Your output should repeat each record below with no differences.

:: Supplied data

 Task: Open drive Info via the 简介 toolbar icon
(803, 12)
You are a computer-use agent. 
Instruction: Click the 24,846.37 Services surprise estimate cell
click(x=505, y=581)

::::

# Written answer:
 Task: Open drive Info via the 简介 toolbar icon
(803, 12)
You are a computer-use agent. 
Instruction: Click the 24,846.37 Services surprise estimate cell
click(x=505, y=581)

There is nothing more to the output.